▶ Assignment: Output only the lines of the entries that follow, starting at the one with "About (986, 36)" and running down to the one with "Features [button] (710, 36)", both included and unchanged.

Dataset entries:
--- --- ---

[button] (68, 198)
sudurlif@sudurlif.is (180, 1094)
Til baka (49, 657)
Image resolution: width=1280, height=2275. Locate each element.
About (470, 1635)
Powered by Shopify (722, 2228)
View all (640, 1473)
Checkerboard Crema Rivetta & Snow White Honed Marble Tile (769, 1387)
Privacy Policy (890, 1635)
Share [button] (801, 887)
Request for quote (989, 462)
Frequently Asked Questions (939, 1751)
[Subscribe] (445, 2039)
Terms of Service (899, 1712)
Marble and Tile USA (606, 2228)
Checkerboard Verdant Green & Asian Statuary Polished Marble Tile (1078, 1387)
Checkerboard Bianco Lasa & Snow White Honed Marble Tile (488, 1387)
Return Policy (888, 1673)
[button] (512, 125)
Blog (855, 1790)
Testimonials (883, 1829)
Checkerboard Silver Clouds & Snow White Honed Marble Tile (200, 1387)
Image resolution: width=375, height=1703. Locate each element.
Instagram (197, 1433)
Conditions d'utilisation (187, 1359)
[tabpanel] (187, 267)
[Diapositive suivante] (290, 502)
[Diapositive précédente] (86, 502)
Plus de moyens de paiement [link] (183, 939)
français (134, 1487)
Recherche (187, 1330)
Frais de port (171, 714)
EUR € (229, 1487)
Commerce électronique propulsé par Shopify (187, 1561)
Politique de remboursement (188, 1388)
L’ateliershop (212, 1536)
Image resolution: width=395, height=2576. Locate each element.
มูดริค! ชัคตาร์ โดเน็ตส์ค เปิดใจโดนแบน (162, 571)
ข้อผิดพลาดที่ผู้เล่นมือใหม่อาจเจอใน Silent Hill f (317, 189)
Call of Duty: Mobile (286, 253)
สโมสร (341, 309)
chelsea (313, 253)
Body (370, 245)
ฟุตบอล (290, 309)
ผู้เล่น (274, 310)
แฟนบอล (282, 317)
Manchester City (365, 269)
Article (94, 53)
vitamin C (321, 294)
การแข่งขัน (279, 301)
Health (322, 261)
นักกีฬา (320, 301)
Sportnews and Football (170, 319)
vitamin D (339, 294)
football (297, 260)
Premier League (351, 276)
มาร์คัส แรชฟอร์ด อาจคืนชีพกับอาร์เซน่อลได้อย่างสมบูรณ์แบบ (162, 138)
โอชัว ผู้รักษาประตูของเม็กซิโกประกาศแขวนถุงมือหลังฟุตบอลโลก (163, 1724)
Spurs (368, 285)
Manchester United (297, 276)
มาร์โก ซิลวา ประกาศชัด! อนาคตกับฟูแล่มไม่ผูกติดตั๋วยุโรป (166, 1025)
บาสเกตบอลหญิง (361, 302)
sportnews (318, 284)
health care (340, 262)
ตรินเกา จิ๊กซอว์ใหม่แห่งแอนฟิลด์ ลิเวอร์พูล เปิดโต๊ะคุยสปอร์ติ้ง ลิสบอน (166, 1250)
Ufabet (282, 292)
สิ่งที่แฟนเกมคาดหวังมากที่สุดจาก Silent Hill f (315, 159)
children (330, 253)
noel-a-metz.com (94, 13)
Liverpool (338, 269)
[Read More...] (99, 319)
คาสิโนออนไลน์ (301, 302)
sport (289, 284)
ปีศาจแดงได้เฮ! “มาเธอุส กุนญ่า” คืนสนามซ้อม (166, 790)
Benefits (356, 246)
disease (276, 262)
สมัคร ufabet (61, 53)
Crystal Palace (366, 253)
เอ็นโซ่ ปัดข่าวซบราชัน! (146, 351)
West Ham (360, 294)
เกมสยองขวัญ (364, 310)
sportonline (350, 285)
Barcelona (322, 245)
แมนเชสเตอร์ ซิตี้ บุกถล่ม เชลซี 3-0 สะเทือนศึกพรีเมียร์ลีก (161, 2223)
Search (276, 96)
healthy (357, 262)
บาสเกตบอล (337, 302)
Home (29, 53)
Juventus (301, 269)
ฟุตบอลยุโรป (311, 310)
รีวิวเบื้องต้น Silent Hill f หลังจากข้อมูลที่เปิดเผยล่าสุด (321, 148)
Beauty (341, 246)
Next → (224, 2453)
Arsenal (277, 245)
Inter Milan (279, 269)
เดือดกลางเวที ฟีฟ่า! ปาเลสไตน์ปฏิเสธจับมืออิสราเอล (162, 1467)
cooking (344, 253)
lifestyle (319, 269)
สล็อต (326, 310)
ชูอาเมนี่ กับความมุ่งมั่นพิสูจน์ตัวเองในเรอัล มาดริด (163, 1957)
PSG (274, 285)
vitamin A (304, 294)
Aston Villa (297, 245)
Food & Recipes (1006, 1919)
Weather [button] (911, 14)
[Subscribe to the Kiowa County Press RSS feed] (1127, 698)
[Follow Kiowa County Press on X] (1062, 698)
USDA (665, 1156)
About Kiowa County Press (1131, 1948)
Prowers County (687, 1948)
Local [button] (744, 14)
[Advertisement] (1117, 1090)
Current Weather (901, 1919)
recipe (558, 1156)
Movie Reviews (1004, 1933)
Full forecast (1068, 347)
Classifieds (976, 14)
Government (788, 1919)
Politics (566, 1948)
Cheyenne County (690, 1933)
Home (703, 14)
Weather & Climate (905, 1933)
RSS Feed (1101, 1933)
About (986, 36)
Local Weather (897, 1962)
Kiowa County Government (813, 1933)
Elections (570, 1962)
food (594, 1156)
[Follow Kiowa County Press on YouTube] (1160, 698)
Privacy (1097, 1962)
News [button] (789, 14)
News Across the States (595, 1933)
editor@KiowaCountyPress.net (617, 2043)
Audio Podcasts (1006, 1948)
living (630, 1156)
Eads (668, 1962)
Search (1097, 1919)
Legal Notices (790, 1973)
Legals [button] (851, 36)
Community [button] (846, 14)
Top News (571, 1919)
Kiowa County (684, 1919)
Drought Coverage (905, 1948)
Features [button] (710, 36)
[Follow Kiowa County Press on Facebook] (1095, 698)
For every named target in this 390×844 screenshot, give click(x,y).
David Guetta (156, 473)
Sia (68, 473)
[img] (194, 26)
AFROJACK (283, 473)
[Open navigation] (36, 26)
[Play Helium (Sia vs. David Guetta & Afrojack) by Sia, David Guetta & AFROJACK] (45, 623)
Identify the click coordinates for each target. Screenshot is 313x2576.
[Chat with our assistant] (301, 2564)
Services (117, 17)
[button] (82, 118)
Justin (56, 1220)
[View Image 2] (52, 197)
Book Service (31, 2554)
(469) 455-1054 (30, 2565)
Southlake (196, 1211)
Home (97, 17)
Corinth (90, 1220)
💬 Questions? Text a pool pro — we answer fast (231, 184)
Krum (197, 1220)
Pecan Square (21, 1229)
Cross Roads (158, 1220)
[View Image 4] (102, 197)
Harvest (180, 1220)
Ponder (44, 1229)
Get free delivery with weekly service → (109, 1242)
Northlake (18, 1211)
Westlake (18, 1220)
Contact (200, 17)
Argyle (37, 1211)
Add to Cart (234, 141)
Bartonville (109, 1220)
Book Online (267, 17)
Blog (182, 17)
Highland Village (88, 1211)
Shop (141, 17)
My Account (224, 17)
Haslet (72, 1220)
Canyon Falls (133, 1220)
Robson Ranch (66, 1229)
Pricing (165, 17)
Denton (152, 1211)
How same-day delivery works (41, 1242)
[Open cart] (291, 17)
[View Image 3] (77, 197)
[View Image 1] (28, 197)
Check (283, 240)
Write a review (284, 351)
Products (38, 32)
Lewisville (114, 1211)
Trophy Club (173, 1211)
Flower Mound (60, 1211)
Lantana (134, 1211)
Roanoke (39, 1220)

--- --- ---

▶ Response to the task:
About (986, 36)
Local Weather (897, 1962)
Kiowa County Government (813, 1933)
Elections (570, 1962)
food (594, 1156)
[Follow Kiowa County Press on YouTube] (1160, 698)
Privacy (1097, 1962)
News [button] (789, 14)
News Across the States (595, 1933)
editor@KiowaCountyPress.net (617, 2043)
Audio Podcasts (1006, 1948)
living (630, 1156)
Eads (668, 1962)
Search (1097, 1919)
Legal Notices (790, 1973)
Legals [button] (851, 36)
Community [button] (846, 14)
Top News (571, 1919)
Kiowa County (684, 1919)
Drought Coverage (905, 1948)
Features [button] (710, 36)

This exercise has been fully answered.